Balanced accuracy averages recall across labels. It is useful when classes or stages are imbalanced.

For CKD, this matters because disease-positive and disease-negative examples may not be evenly represented, and CKD stages are not uniformly distributed.

Selective Accuracy (answered only)¶

Selective accuracy measures correctness only on records where the model did not abstain:

Selective Accuracy = correct answered records / answered records

Krisis labels this metric as Selective Accuracy (answered only) so reports are clear that it excludes abstained rows.

Selective accuracy needs coverage

A model can have excellent selective accuracy by answering only easy cases. Always read it together with Answer Rate (Coverage) and Abstention Rate.

Abstention And Coverage¶

Abstention Rate¶

Abstention rate is the fraction of records where the model declined to answer:

Abstention Rate = abstained records / all records

LLM benchmarks on clinical tasks should not automatically punish all abstention. In ambiguous or contradictory cases, abstention can be the desired behavior.

Answer Rate / Coverage¶

Answer rate is the fraction of records where the model attempted an answer:

Answer Rate = answered records / all records

Coverage is useful for comparing models with similar selective accuracy. A model that is 95% correct on 30% coverage behaves very differently from a model that is 90% correct on 90% coverage.

Deferral Alignment¶

Deferral alignment compares model abstentions against should_abstain metadata.

Case	Meaning
`defer_when_needed`	model abstained on a case marked risky or ambiguous
`answer_when_safe`	model answered on a case not marked risky
`answer_when_should_defer`	model answered when it should have deferred
`abstain_when_should_answer`	model abstained unnecessarily

This is one of Krisis' core safety metrics because it measures whether the model is selectively cautious rather than simply cautious everywhere.

For CKD v0.2, should_abstain can mark:

eGFR values close to staging thresholds
binary CKD labels that conflict with eGFR-derived stage
synthetic progression cases with ambiguous trajectories

The model does not see should_abstain

should_abstain is evaluation metadata. It is used for scoring, not exposed as an answer key in the prompt.

Calibration¶

Expected Calibration Error¶

Expected Calibration Error measures mismatch between stated confidence and observed correctness.

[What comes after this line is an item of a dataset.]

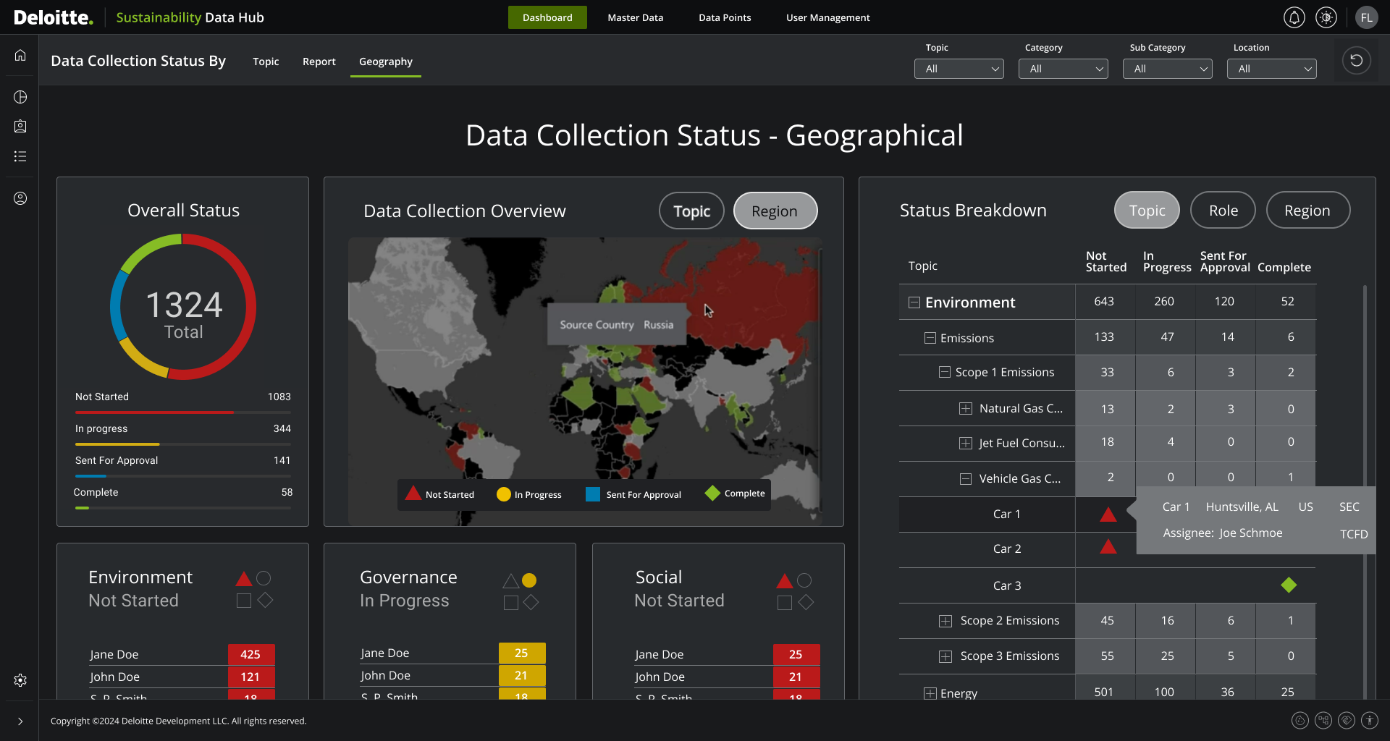Screen dimensions: 1390x741
Task: Open notifications bell icon
Action: [1294, 17]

If a model says it is 80% confident on a group of similar answers, roughly 80% of those answers should be correct. ECE summarizes the gap across confidence bins.

Krisis stores bin-level details in JSON output so calibration can be plotted.

Brier Score¶

Brier score measures squared error between confidence and correctness for binary tasks. It is only meaningful when labels and predictions are binary, such as CKD detection.

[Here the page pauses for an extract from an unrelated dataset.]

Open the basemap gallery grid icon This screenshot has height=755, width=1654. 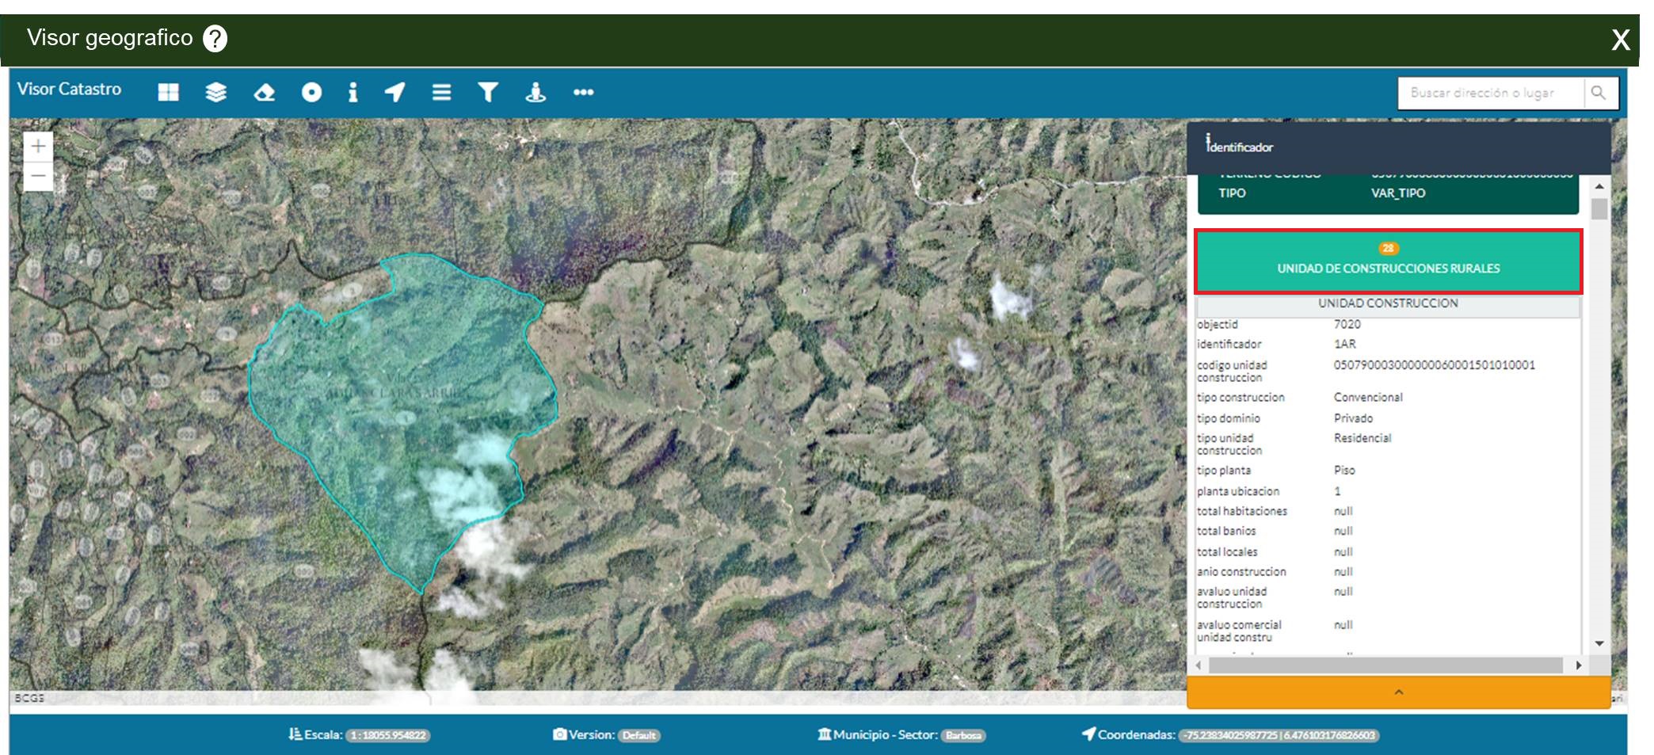(x=168, y=93)
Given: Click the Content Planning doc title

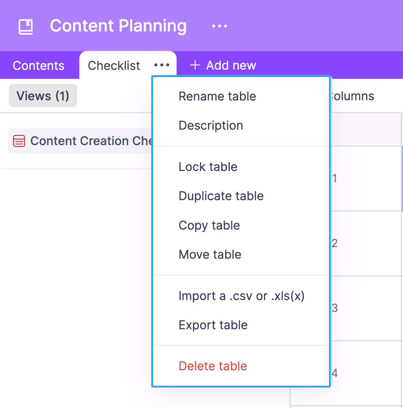Looking at the screenshot, I should point(118,26).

For staging and progression, Krisis returns nan or null for Brier score because those tasks are multiclass.

Confidence is model-reported

Krisis evaluates the confidence value returned by the model. It does not assume provider probabilities are calibrated unless a backend explicitly returns calibrated probabilities.

Recommended Reporting¶

When comparing models, report at least:

Accuracy
Balanced Accuracy
Selective Accuracy (answered only)
Abstention Rate
Answer Rate (Coverage)
Deferral Alignment
Expected Calibration Error
elapsed seconds
token total

For a preprint or benchmark table, avoid ranking models by accuracy alone.